See if ‘baseline' behavior changes
Determining whether an employee harassed a co-worker is difficult when, as is often the case, there is no direct witness. This is where credibility determinations come in handy. One thing the investigator can look for is changes in a witness' demeanor. To do this, the investigator must observe the "baseline" behavior of the witness. That is, how does that person behave when being questioned about something neutral.
The investigator should take time to make the employee comfortable and get background information. During that time, the
investigator should be observing the person's behavior. Then the investigator can compare the baseline behavior with the manner in which the person answers questions about the allegations.
Is there a change in eye contact or body language? Are there significant pauses before the employee answers the question? These are clues to credibility.
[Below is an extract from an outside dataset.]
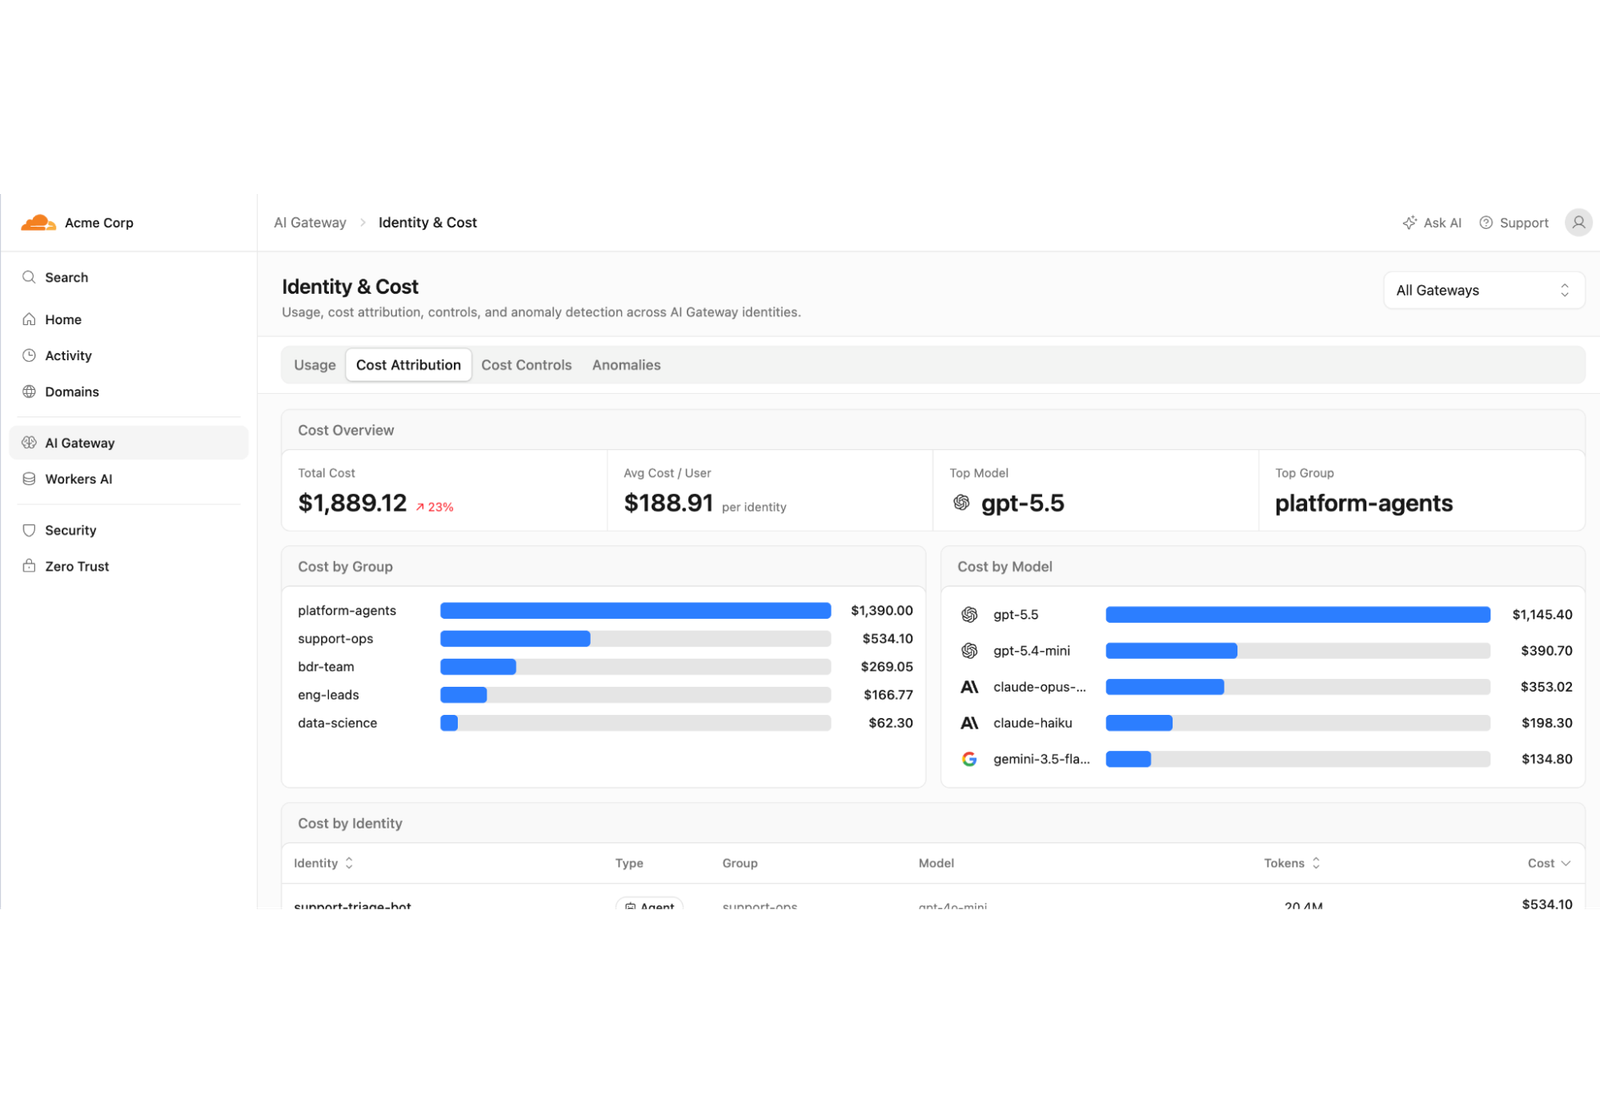This screenshot has width=1600, height=1105.
Task: Switch to the Anomalies tab
Action: [626, 365]
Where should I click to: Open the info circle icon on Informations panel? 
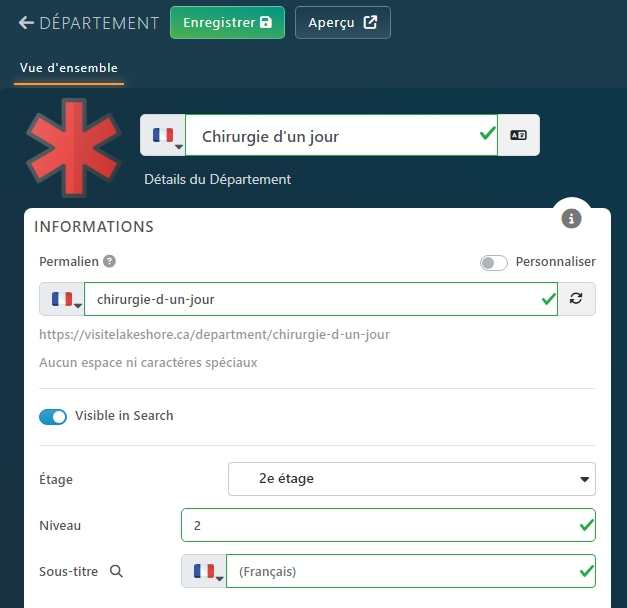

Listen for evasive responses
It's usually difficult to make a determination based solely on the demeanor of the accused person. That's why it's vital to listen carefully to responses. Many people will not lie outright. Instead, they'll give indirect answers to questions that could incriminate
If a witness will not answer directly after being asked the question a few times, this is a strong indication that he or she is not being truthful. Here is an example of such a dialogue:
- Investigator: Did you ask Megan out?
- Witness: I'm insulted that you would ask me that question.
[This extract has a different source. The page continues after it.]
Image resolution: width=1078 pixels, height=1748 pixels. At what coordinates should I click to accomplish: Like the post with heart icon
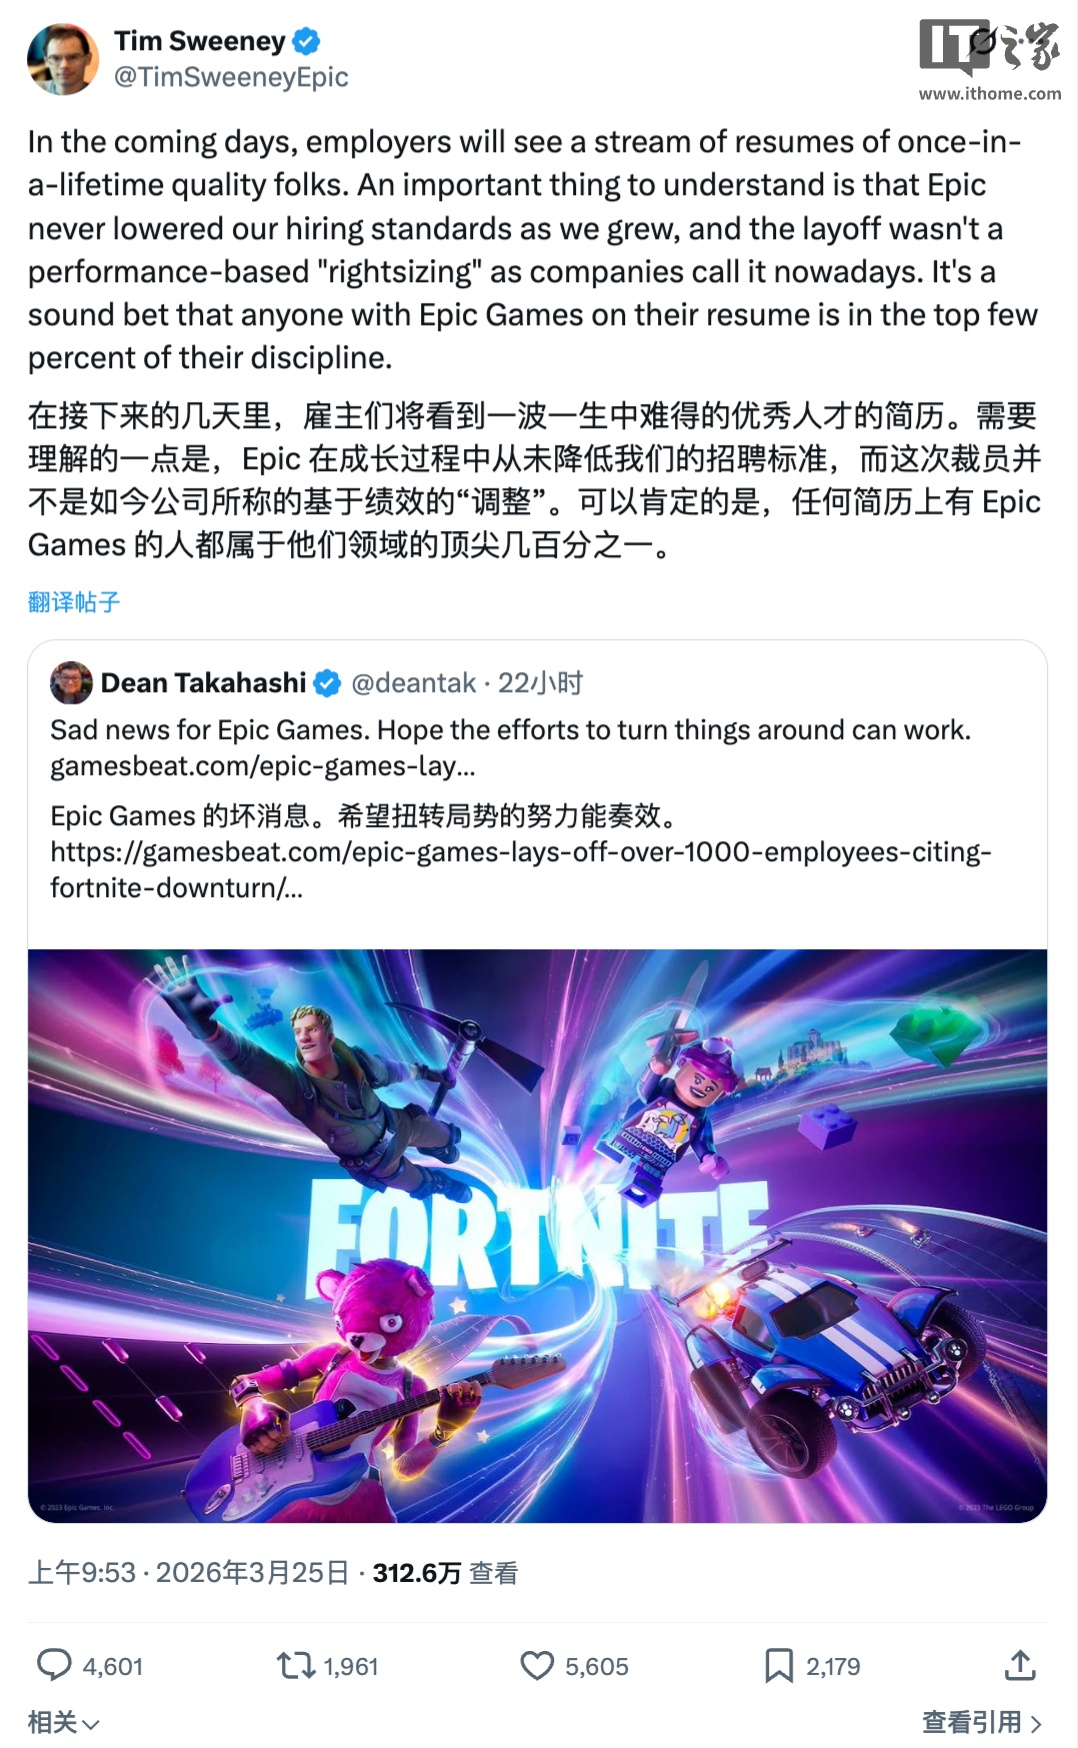[x=537, y=1665]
- Investigator: I'm sorry, but it's necessary for me to ask you these questions, so did you ask her out?
- Witness: That's not the sort of thing I would do.
- Investigator: I understand, but did you ask her out?
- Witness: Look, I'm a married man.
Listen for important contradictions
An investigator will feel much better finding someone not credible if the investigator can turn up actual contradictions in that person's statements. For the contradiction to be significant, it should be about something that is both important and not explained by memory problems.
For example, many people are bad with dates. The fact that there is a contradiction about when something happened is often not significant. However, a contradiction about what the witness did, what the witness said or who was present usually would be significant. The investigator should give the witness an opportunity to explain contradictions, and then evaluate whether the explanation makes sense.
A good way to get a witness to contradict him/herself is to ask about the same events multiple times. For example, the investigator can question the witness about the key issue at an initial interview and then again at a follow-up interview a few days later. To really evaluate the information, the investigator should ask for plenty of detail.
Don't discount contemporaneous witnesses
There may be no direct witness to the harassment itself but there may be people who saw that the complainant was upset or spoke to the person shortly after the alleged harassing event. These people are called contemporaneous witnesses and they can have a big impact on an individual's credibility. This is especially true if the witness is not a close friend or family member and, therefore, not someone who would typically lie for the witness.
Make a determination and support it
After all the facts are gathered, the investigator should make a determination about whether each allegation happened or not. Investigators shouldn't take the easy way out and say they can't make a determination because of conflicting evidence. Instead, they should weigh the evidence, make credibility findings and come to a determination based on a preponderance of evidence. The investigator should support this determination in writing using factors such as the ones explained above.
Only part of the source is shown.